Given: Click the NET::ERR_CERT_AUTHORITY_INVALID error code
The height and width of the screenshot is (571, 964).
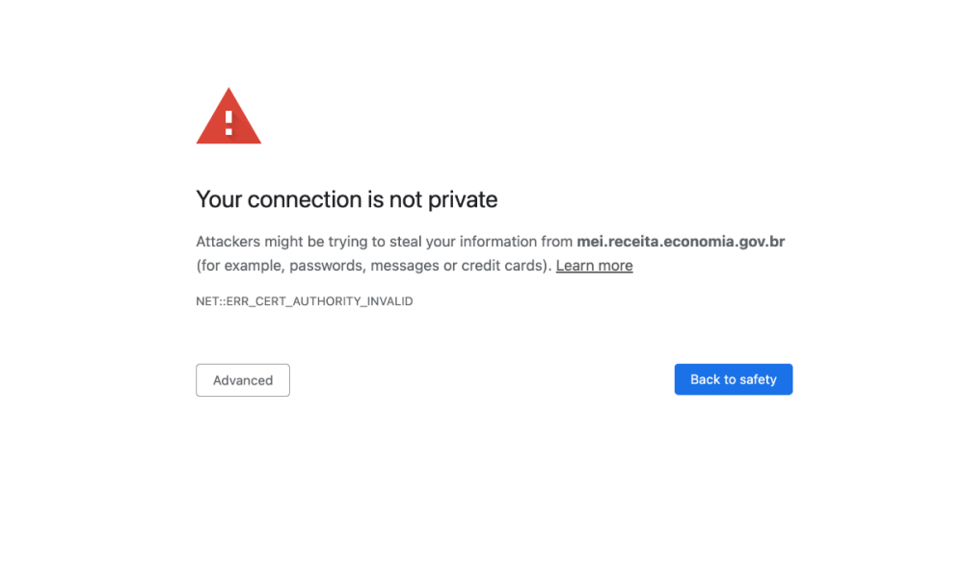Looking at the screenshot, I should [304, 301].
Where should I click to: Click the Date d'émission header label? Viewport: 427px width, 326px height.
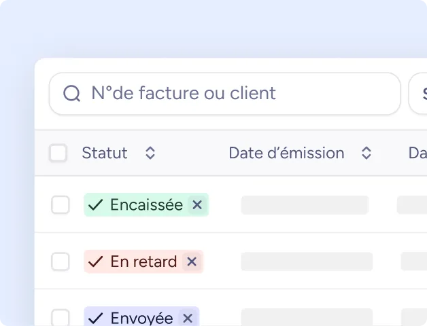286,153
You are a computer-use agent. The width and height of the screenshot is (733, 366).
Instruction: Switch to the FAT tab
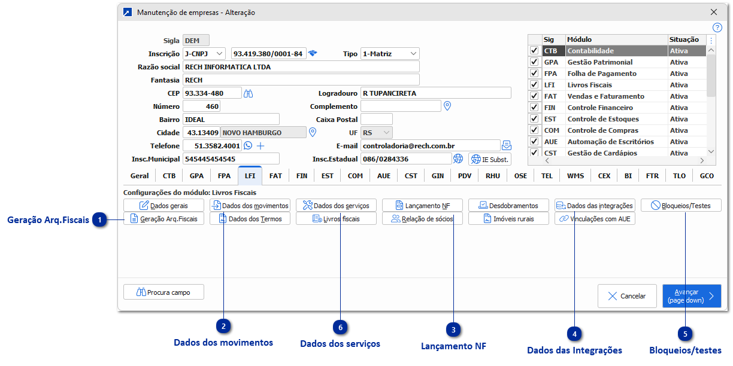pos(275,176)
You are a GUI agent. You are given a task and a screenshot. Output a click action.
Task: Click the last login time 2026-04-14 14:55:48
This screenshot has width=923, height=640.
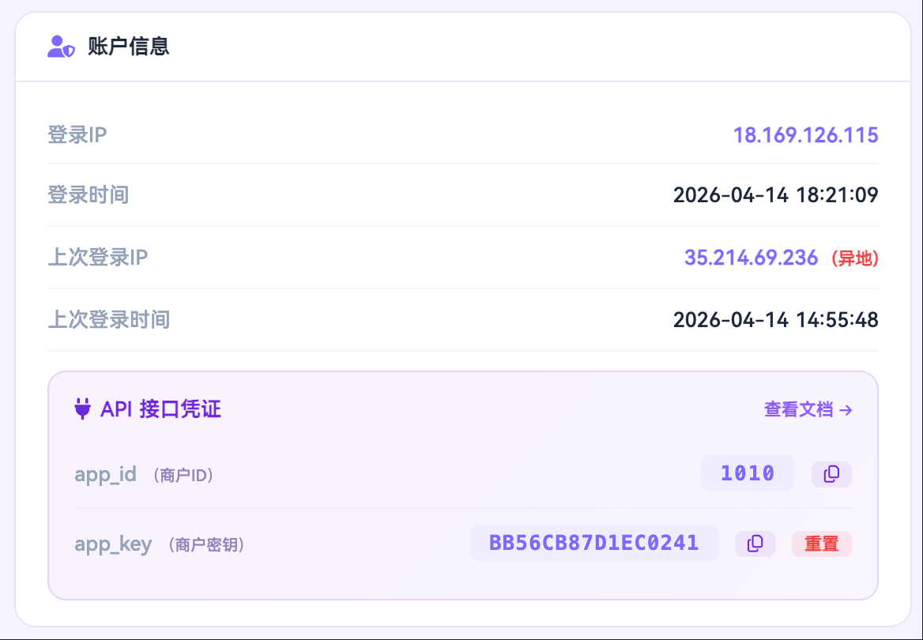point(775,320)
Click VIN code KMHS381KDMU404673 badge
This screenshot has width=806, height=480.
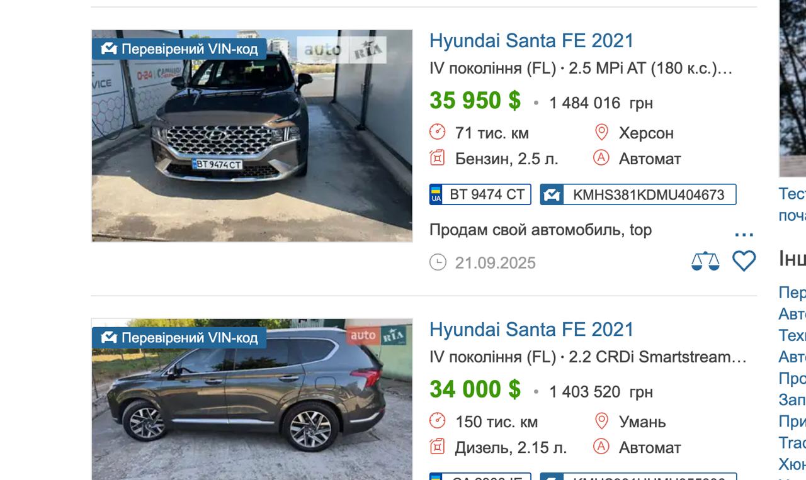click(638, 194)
* * *
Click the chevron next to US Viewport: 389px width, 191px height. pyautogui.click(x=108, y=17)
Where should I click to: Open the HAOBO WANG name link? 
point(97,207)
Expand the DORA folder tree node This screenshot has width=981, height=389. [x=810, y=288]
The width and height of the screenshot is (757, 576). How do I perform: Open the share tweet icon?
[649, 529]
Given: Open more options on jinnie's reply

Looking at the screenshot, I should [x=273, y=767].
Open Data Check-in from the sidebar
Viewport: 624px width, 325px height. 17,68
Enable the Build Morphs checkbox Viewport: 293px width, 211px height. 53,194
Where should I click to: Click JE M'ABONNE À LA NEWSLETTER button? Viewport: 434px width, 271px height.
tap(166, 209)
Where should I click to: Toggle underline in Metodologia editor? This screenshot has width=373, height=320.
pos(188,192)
==
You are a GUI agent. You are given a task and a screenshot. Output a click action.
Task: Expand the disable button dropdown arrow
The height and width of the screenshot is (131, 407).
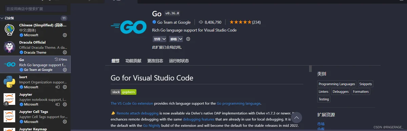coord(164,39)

◆ **About this exercise**
Could you transcribe the entries above word for word, from the line with "Click the chevron" down to the line with "Expand the DORA", keeping both?

◆ **Response to the task**
Click the chevron next to US Viewport: 389px width, 191px height. pyautogui.click(x=108, y=17)
Where should I click to: Open the HAOBO WANG name link? 
point(97,207)
Expand the DORA folder tree node This screenshot has width=981, height=389. [x=810, y=288]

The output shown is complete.